Too bad I grew up … and realized the legacy of KoH is a lot more problematic than I remembered.
The foundation propping up my issues with the film has to do with its treatment of people with mental illness, which is extremely simplistic and perpetuates a condescending idea that they exhibit a naïve truth—that in reality, they’re much more aware than we are of the vices of society … and that somehow, they choose to remain in a different world. Even in a fantasy such as KoH, this is a disturbing generalization, and for a person who has struggled with mental illness (in my case, obsessive-compulsive disorder), such a perspective amounts to pure sophistry. Yes, this is a satire, a bit of celluloid froth, not meant to be taken seriously. Yet if the latter is true, why apply a non-bellicose message to the top? Why not craft the whole thing as, well, a joke?
Unfortunately, this sensibility isn’t relegated just to Le Roi de Coeur. Pictures ranging from The Snake Pit (1948) and Shock Corridor (1963) to One Flew Over the Cuckoo’s Nest (1975) and The Dream Team (1989) have purported to paint credible pictures of these conditions—via realism or allegory—while falling well short of doing so … instead, they often present the afflicted individuals as changeable, able to bounce back and forth between sanity and instability, showing clear-headedness and natural desires in one instant and being completely closed off in another. But de Broca’s movie is most insidious, in that it paints these denizens as cute, cheerful, wacky and eccentric. They convey their insanity by imitating the town’s previous residents. You don’t see anyone defecating on themselves or fighting inner demons. They let all the animals out of their cages, sit with them, dress up in fine clothes and perform ceremonies. They’re really just like us.
If only such fallacies were avoided altogether.
Look, I’m not suggesting every flick documenting the lives of folks with mental illness has to emulate Marat/Sade (1967). That may be the other end of the spectrum and features issues in itself—specifically the stereotypical desire of many performers to play deranged characters by overacting. I’m just wondering if we could have a little more sensitivity when it comes to portrayals of mentally ill individuals on the silver screen. I would certainly welcome it. Wouldn’t you?
The question then becomes: What constitutes an “accurate” portrayal of a mentally ill person in the movies? Someone who is comatose? Someone who reacts violently to every word? Someone who engages in repetitive behaviors? There are many permutations of this ailment; they’re not all cookie-cutter. Should we adhere to some kind of template when creating films of this nature? Or would that be too restrictive?

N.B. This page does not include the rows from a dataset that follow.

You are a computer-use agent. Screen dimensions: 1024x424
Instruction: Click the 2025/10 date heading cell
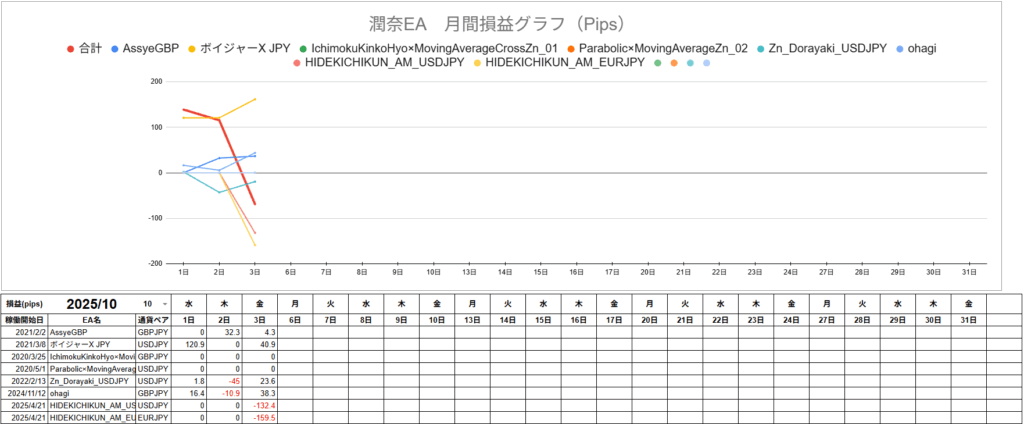point(91,304)
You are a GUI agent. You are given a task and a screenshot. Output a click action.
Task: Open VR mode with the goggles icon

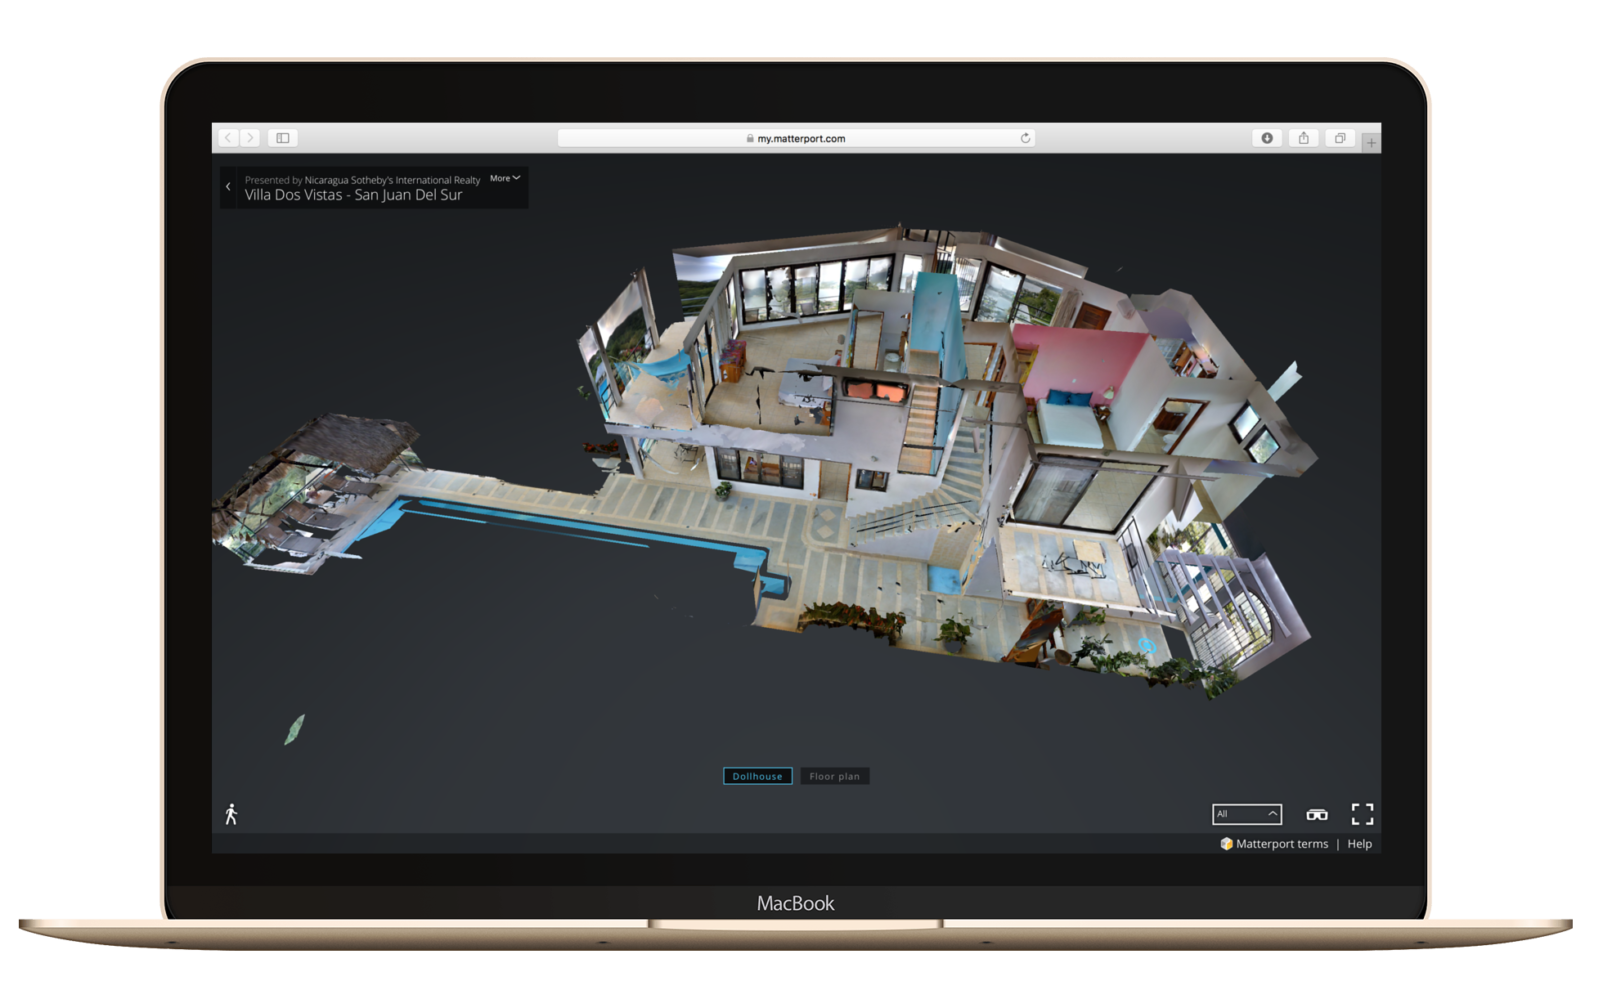click(x=1317, y=814)
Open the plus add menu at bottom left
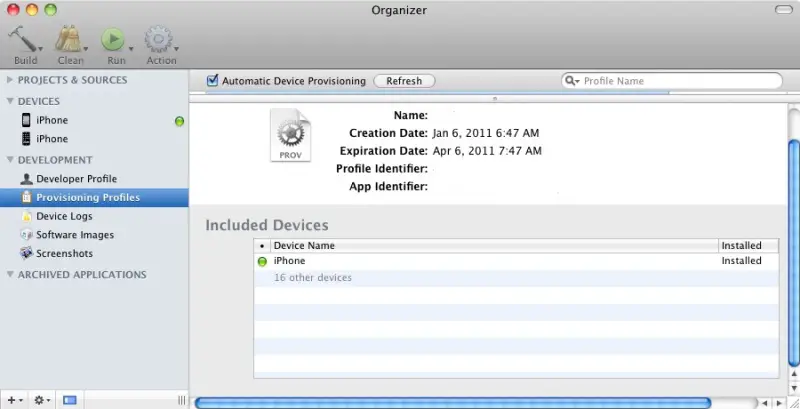Viewport: 800px width, 409px height. coord(13,399)
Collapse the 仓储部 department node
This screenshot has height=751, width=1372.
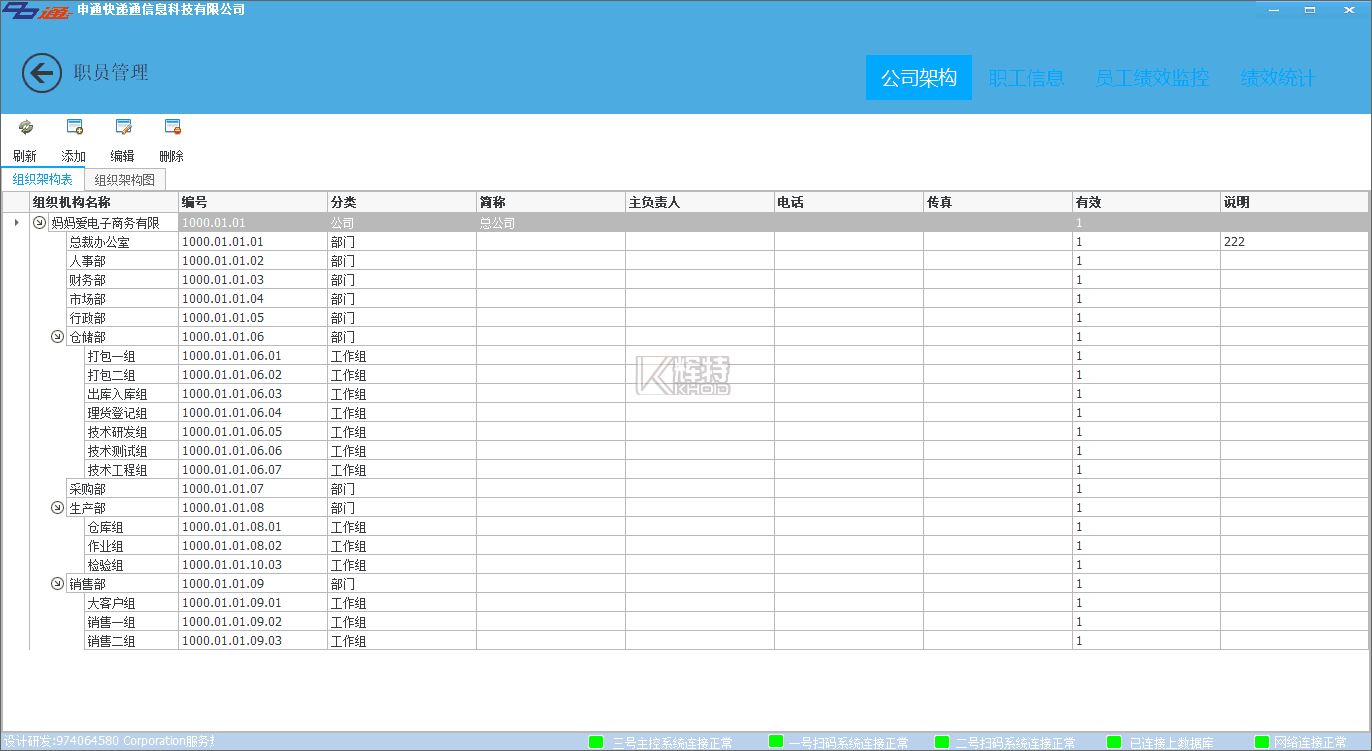[57, 337]
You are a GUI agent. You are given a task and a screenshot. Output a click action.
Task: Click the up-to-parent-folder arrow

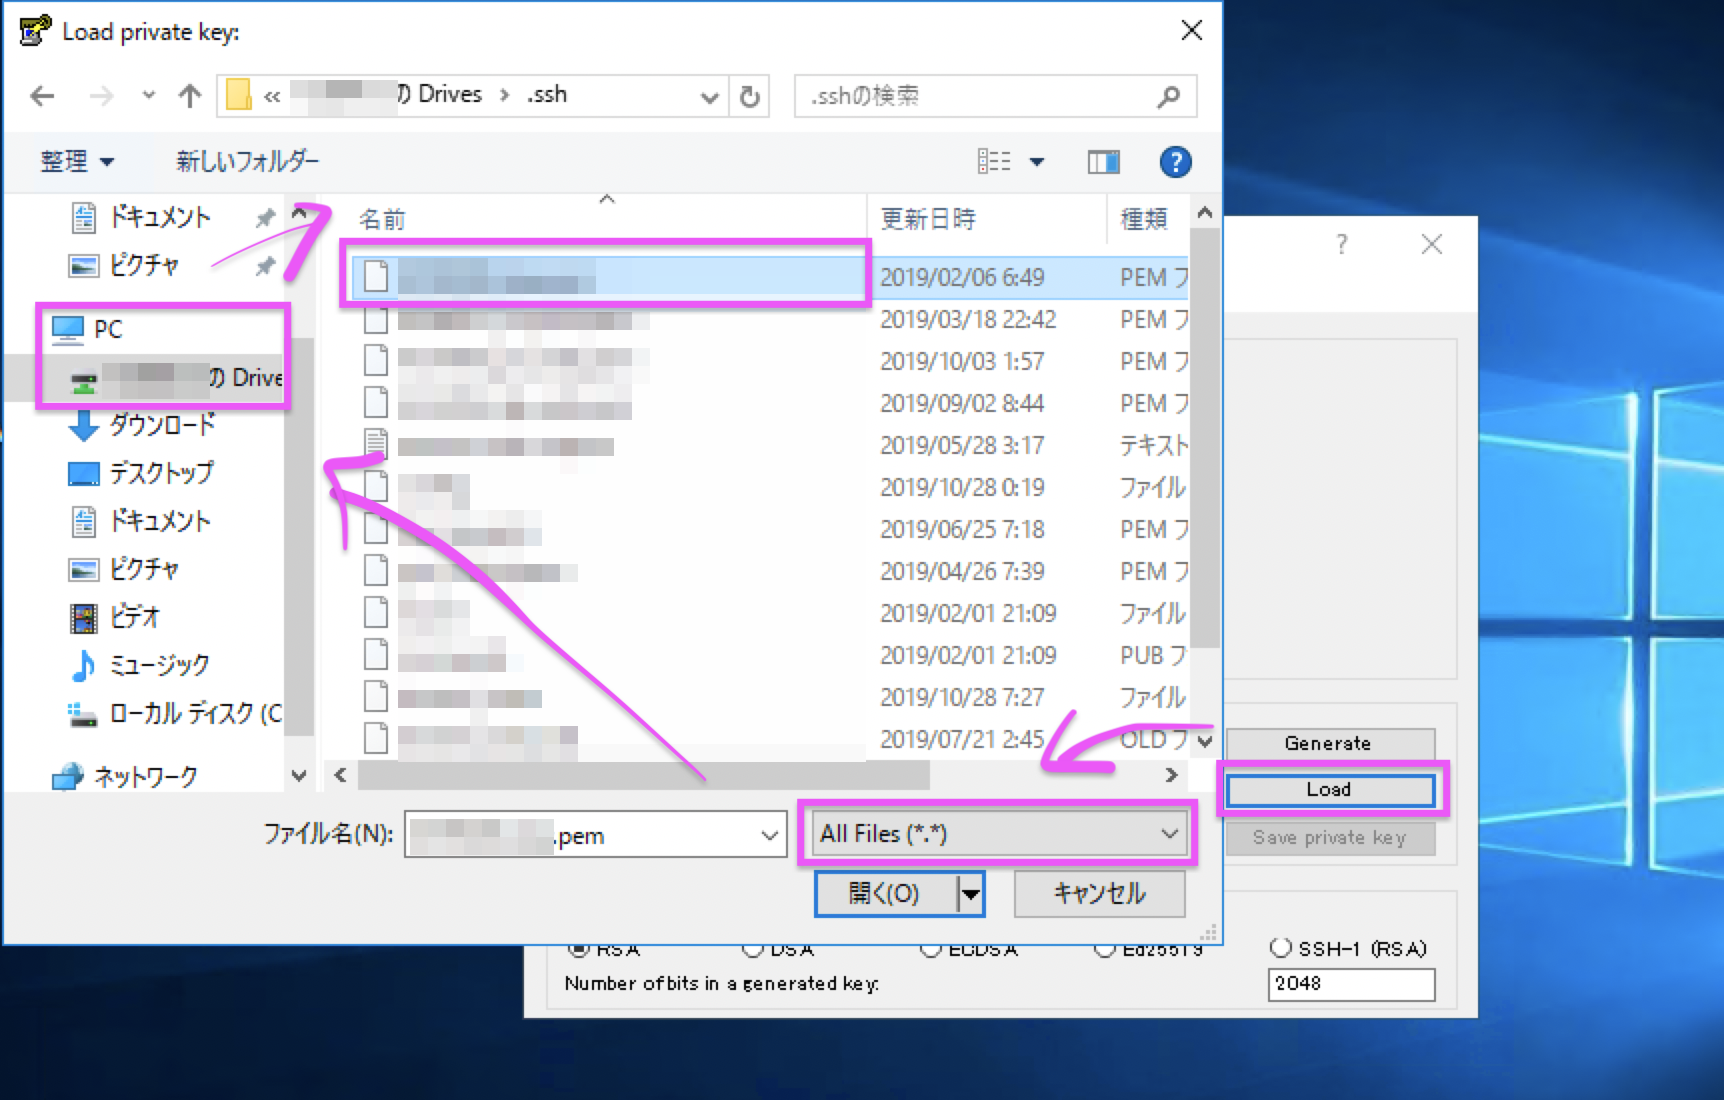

My feeling is that better research is needed to supply believable characters that don’t succumb to stereotypes on one end or the other. It’s not enough for a performer to visit an institution and see how the other half lives. He or she needs to consult with professionals in the arena, examine scholarly articles and books on the subject, understand the maladies themselves, and then develop the requisite interpretations. A good thespian will turn out a performance that isn’t mannered or affected while communicating the right sensibility. This can be done. God knows we need more of it.
Does that mean I won’t have any misgivings when putting away childish things, such as KoH, into the back alleys of my memory? No, I think I’ll feel a little sad. Yet I know I can always draw on them for reference, as examples of an outlook from the past, no longer adhered to or regarded as anything but an obsolete ideology. Because no matter what, the depiction of individuals with mental illness onscreen has got to change, and I must change with it. Only then will I be able to put away those things with pride, as well as without regret.
As an avid lover of the cinema and one who suffers from OCD, it’s the very least I can do.